Charisma envy? ;)
Hi Adam I think you are comparing Apples and Non-Apples
Everyone I know has great respect for Redhat.
But Redhat has a Market Cap(Mil) of 4837.11 and is making good profits.
Canonical is a private company of 200 employees not making any profit atm.
Now Mark Shuttleworth, I believe, is covering all the bills out of his own pocket so its a bit rich to be comparing the two in such a way.
> Canonical uses a lot of work from other projects and companies (Debian, Red Hat, Novell and others)
Well I don't see that as wrong, after all the software is FOSS, you are allowed and encouraged to do this!

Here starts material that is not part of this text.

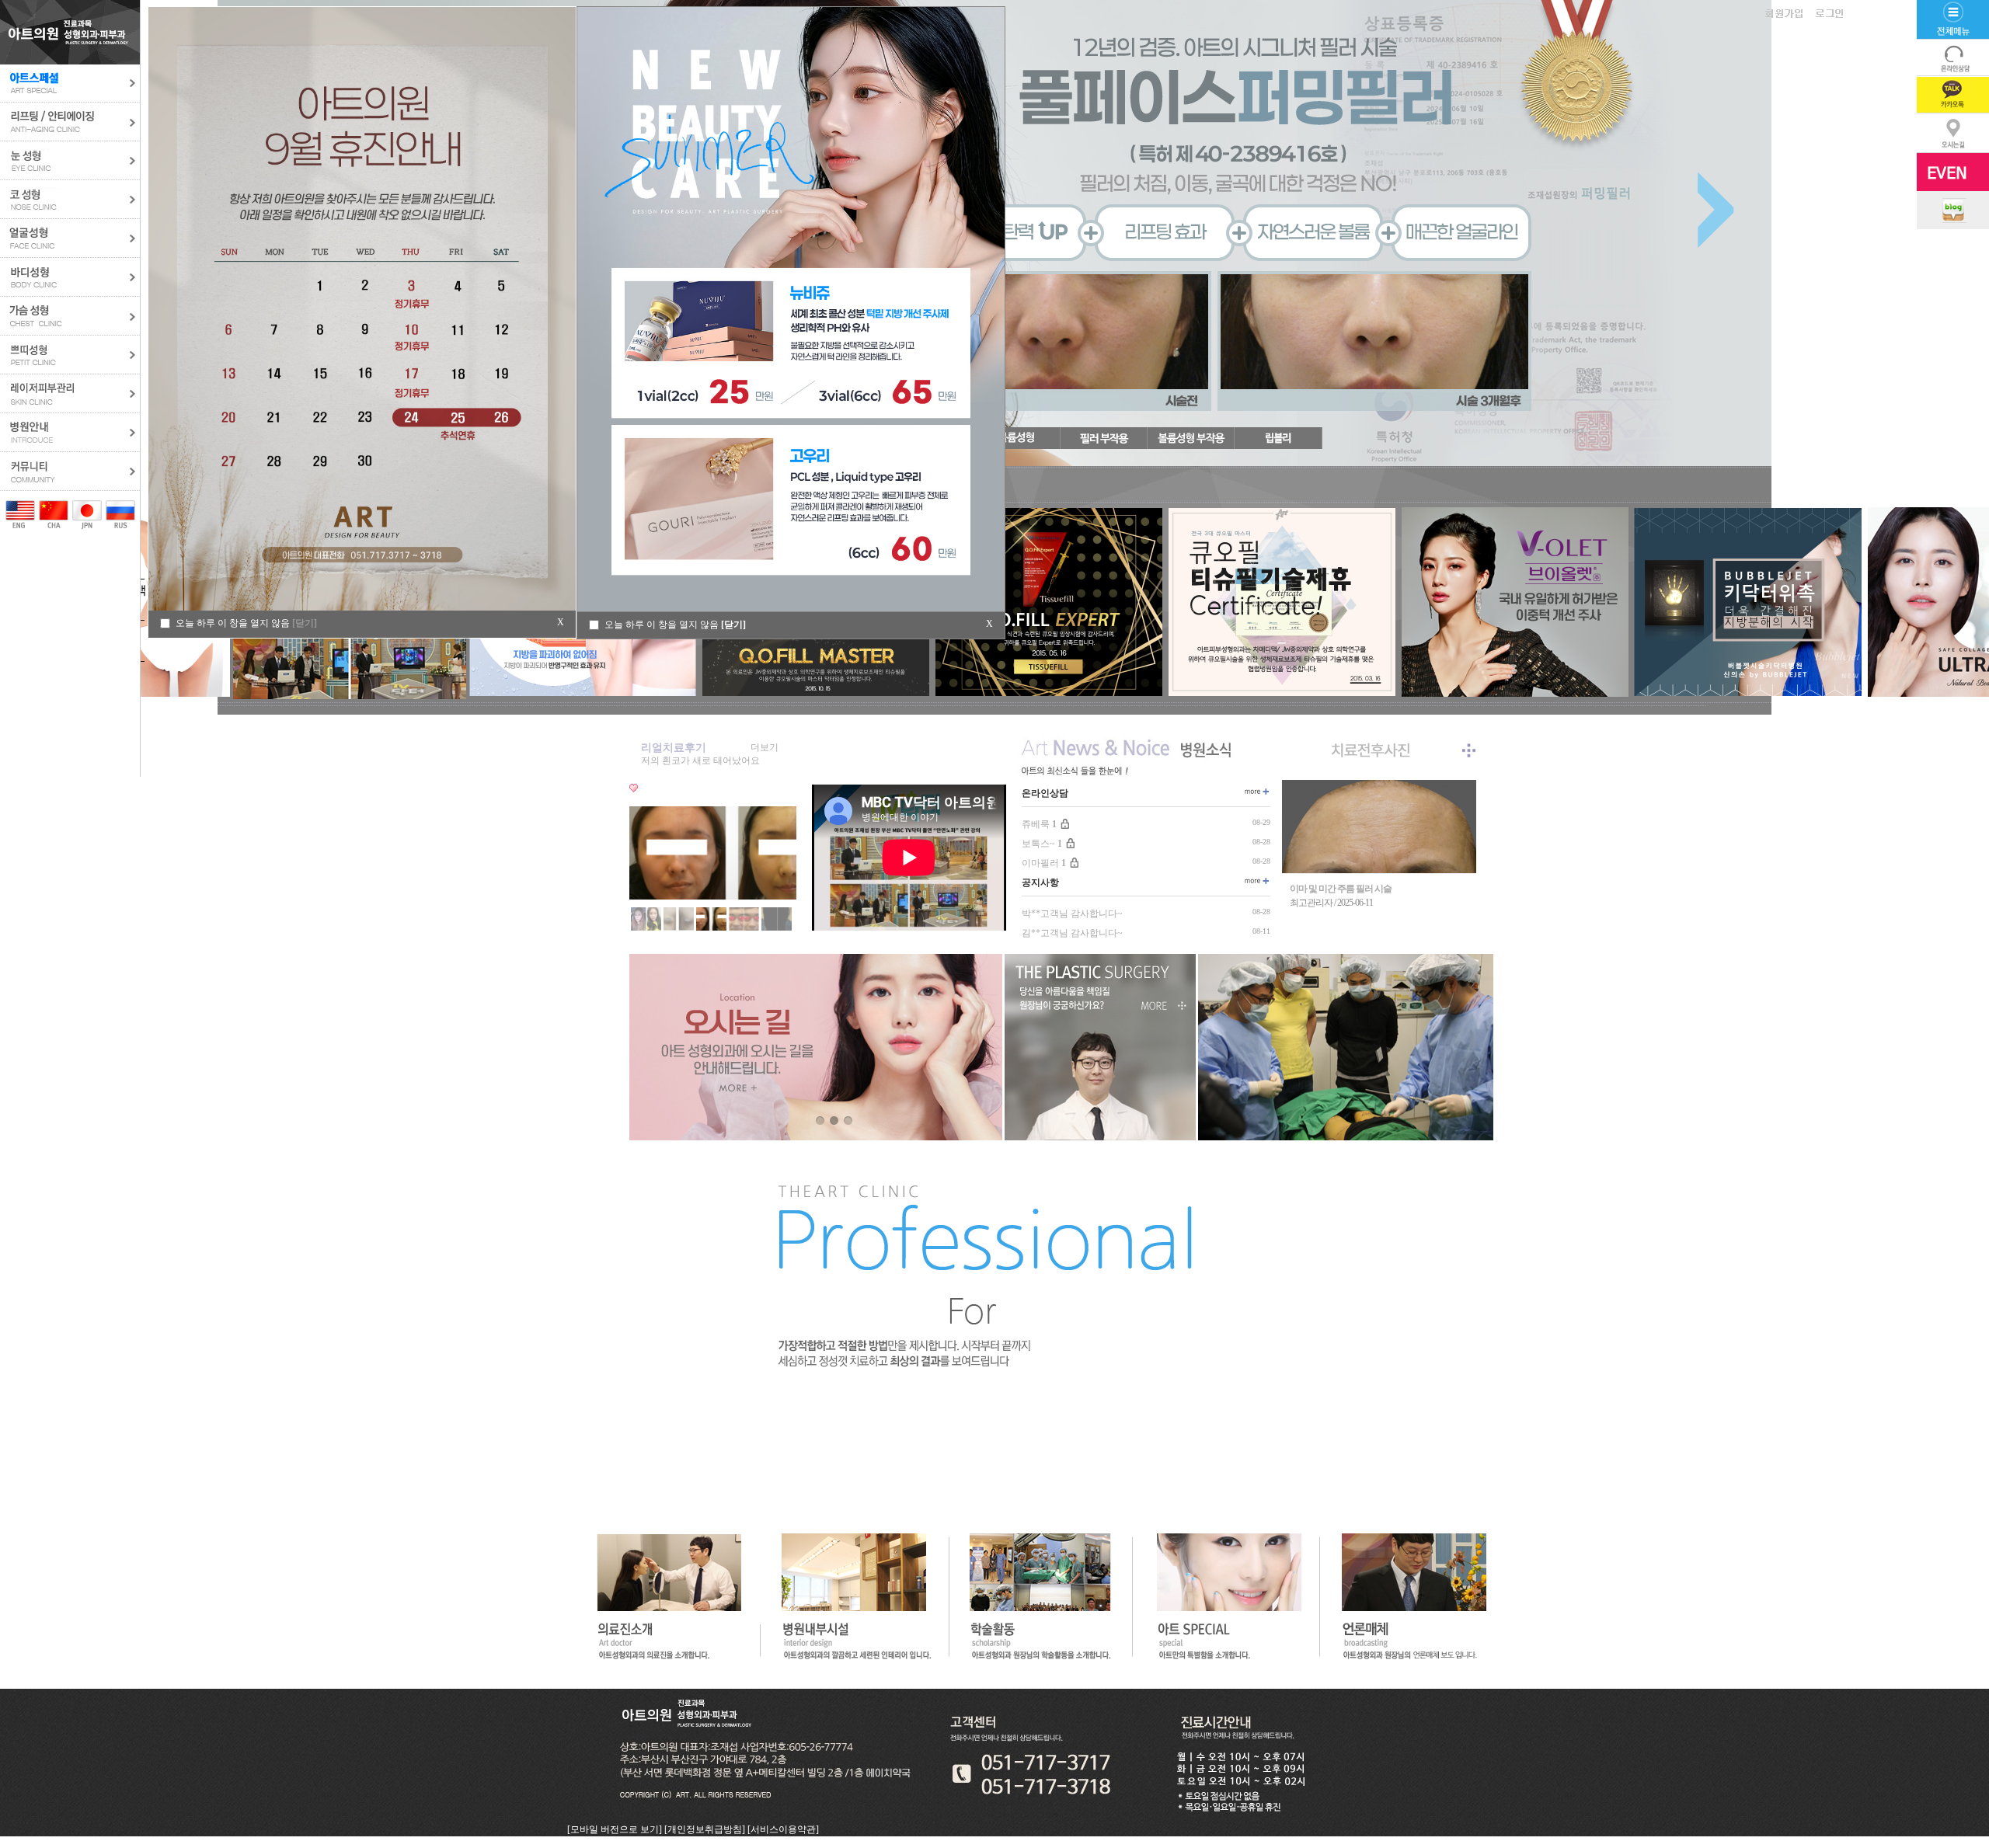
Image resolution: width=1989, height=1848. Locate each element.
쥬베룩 (1039, 824)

>but tends to market itself as if it were the be-all and end-all and all the work was coming out of its own offices.
Maybe this bit gets to your fundamental concern?
I have never seen Ubuntu marketing say anything of the sort myself maybe you have some links to back this claim up?
> iain34: "blasphemy"?! exaggerate much, or are you just _that_ passionate about Ubuntu forums? :)
Not sure about this I will have a look at iain34's post but the Ubuntu Forums are brilliant :)
>It is an icky area to deal with, when I worked for Mandriva we had lots of issues with it too, it took a lot of releases before we managed three or four in a row where there weren't any problems with upgrading when using the proprietary drivers.
Hmm interesting I actually paid for the boxed retail set of a Mandriva distro thinking I could move over to Linux - It was a while ago :)
Mandriva at that time was nasty and unfinished.
I actually binned it.
I don't really see what you have got against Mark & Ubuntu except envy tbh.
I know it must be annoying when people new to GNU/Linux refer to the whole thing as "Ubuntu" but I don't think thats anything to get the hump about - they are new to the whole FOSS thing and will get it eventually.
I also think you miss the large contribution that Ubuntu does make.
1. http://ubuntuforums.org/ is probably the best advertisement for Linux and the values behind Linux that you could get.
It not only provides the best support on the web but it is polite and encourages community building and outreach.
2. It has poured money in to desktop Linux and produced a fine polished product that users love.
3. Its great at marketing and generating excitement for each new release.